### ABOUT THIS EXERCISE
Write out once more the lines running from the top of the entries below to the line with "Click the Add", both ends included.

### DATASET CONTENT ###

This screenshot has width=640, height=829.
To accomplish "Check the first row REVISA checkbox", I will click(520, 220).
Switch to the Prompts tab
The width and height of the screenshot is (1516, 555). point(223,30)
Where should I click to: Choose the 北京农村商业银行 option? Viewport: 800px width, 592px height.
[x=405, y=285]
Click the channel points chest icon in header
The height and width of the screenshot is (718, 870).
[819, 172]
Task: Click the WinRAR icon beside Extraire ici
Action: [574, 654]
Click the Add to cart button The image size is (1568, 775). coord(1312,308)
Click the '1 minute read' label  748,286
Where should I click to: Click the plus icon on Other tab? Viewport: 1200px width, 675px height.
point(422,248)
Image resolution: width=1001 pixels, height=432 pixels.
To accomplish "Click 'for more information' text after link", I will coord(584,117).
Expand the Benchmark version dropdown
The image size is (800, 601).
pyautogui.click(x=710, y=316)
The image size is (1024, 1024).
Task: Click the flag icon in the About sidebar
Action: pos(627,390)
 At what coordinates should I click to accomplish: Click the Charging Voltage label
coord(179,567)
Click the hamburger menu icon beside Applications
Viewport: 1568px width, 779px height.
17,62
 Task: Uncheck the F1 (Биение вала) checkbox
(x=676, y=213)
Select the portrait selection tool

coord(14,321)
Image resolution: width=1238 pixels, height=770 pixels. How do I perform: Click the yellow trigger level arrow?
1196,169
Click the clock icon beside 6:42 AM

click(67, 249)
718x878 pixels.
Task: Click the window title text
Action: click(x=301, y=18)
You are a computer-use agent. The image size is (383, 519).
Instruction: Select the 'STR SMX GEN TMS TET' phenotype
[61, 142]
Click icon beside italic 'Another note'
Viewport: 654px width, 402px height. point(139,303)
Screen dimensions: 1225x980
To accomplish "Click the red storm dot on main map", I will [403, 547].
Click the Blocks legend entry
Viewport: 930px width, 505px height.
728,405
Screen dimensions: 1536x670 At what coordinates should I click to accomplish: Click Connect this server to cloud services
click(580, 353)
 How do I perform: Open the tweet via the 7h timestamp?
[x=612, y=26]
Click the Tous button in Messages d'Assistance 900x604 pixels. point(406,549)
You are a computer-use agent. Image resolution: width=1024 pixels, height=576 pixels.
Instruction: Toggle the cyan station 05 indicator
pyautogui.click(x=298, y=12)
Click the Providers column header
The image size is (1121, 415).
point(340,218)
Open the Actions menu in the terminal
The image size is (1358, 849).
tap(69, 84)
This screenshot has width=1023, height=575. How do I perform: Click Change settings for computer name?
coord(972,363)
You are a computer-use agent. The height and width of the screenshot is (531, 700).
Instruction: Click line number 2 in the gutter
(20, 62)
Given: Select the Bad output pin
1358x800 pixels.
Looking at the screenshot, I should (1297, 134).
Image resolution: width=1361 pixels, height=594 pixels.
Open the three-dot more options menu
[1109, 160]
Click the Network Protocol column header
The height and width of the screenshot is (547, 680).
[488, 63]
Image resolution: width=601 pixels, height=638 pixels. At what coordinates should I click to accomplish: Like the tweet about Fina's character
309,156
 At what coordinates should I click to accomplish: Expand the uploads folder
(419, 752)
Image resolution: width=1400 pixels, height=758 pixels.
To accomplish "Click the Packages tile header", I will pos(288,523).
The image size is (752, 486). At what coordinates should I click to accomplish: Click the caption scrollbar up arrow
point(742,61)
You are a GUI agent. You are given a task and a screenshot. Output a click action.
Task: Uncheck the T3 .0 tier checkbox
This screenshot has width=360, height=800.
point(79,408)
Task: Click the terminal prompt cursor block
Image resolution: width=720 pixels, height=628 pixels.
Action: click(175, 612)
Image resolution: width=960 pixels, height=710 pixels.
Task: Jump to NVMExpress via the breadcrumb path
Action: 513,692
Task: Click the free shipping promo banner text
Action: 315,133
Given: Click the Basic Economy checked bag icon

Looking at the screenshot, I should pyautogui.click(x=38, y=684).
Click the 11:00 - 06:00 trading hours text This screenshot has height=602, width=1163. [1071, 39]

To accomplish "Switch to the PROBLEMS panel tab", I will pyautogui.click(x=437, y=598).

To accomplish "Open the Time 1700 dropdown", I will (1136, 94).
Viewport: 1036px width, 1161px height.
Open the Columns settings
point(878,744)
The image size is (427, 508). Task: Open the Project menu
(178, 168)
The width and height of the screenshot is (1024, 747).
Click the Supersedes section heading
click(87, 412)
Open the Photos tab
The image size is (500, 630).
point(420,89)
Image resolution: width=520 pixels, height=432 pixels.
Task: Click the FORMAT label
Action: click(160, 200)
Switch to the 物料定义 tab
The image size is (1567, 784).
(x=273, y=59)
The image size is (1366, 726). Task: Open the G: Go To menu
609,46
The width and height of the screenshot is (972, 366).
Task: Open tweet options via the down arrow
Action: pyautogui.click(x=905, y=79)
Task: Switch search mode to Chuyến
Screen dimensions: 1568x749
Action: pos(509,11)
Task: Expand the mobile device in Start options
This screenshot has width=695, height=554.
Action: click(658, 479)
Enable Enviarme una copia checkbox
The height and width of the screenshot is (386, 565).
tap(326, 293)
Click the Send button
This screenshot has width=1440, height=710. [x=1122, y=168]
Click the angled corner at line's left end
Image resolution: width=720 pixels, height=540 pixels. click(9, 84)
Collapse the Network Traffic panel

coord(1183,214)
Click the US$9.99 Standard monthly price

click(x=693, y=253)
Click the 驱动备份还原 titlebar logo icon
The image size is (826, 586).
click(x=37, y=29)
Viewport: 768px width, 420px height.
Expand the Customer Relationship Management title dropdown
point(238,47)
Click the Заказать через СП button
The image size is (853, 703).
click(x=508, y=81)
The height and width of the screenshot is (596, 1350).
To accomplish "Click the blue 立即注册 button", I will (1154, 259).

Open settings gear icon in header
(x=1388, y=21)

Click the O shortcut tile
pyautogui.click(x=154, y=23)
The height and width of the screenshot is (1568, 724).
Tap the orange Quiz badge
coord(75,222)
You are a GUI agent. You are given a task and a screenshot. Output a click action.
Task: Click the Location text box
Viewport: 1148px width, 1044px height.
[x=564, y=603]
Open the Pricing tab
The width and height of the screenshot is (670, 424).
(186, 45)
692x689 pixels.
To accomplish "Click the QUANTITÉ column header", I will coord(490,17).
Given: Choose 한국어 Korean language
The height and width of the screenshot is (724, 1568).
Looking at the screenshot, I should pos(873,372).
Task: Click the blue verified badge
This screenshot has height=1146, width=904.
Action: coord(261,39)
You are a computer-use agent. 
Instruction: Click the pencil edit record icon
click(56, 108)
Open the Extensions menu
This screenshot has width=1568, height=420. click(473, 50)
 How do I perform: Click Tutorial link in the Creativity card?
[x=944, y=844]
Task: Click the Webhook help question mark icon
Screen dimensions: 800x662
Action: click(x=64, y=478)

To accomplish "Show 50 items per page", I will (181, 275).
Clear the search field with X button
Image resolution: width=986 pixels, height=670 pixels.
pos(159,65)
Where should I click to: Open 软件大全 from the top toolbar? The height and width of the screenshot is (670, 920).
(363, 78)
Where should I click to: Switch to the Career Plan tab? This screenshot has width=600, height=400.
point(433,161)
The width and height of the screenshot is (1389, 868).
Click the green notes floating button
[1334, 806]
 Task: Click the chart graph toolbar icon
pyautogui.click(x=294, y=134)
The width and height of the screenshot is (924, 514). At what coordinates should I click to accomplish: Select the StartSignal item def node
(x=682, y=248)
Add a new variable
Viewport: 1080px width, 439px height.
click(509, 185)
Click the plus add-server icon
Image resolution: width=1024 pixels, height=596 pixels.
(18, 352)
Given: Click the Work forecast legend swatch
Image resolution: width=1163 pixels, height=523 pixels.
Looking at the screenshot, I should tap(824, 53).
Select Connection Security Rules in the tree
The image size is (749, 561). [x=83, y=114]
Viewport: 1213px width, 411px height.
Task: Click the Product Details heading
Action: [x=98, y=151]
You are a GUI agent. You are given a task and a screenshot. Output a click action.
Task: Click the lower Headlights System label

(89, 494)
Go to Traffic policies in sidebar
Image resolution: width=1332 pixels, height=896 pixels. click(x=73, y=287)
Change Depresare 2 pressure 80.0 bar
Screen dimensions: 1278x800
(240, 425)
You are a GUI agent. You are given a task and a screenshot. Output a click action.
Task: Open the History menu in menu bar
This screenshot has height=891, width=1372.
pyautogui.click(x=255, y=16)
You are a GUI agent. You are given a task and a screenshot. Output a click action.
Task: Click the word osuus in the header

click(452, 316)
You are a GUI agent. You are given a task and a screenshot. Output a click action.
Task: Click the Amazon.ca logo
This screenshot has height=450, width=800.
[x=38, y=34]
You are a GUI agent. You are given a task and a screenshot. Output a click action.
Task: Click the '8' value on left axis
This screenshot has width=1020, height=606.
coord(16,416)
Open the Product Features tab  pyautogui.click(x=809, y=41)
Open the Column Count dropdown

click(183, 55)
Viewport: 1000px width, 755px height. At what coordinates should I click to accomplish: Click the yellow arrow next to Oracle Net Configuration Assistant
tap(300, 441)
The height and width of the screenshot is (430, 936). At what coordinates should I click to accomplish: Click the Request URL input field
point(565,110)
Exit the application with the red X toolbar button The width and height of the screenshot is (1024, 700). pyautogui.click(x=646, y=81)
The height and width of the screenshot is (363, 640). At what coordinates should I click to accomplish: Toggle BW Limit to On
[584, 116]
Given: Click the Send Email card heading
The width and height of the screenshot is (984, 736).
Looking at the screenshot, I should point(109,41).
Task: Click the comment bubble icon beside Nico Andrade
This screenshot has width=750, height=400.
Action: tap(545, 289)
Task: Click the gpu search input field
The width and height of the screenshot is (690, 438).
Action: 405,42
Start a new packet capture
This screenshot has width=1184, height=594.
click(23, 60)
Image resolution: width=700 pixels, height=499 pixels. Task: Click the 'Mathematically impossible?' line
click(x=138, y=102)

###

### EXERCISE RESULT
This screenshot has width=640, height=829.
To accomplish "Check the first row REVISA checkbox", I will click(520, 220).
Switch to the Prompts tab
The width and height of the screenshot is (1516, 555). point(223,30)
Where should I click to: Choose the 北京农村商业银行 option? Viewport: 800px width, 592px height.
[x=405, y=285]
Click the channel points chest icon in header
The height and width of the screenshot is (718, 870).
[819, 172]
Task: Click the WinRAR icon beside Extraire ici
Action: [574, 654]
Click the Add to cart button The image size is (1568, 775). coord(1312,308)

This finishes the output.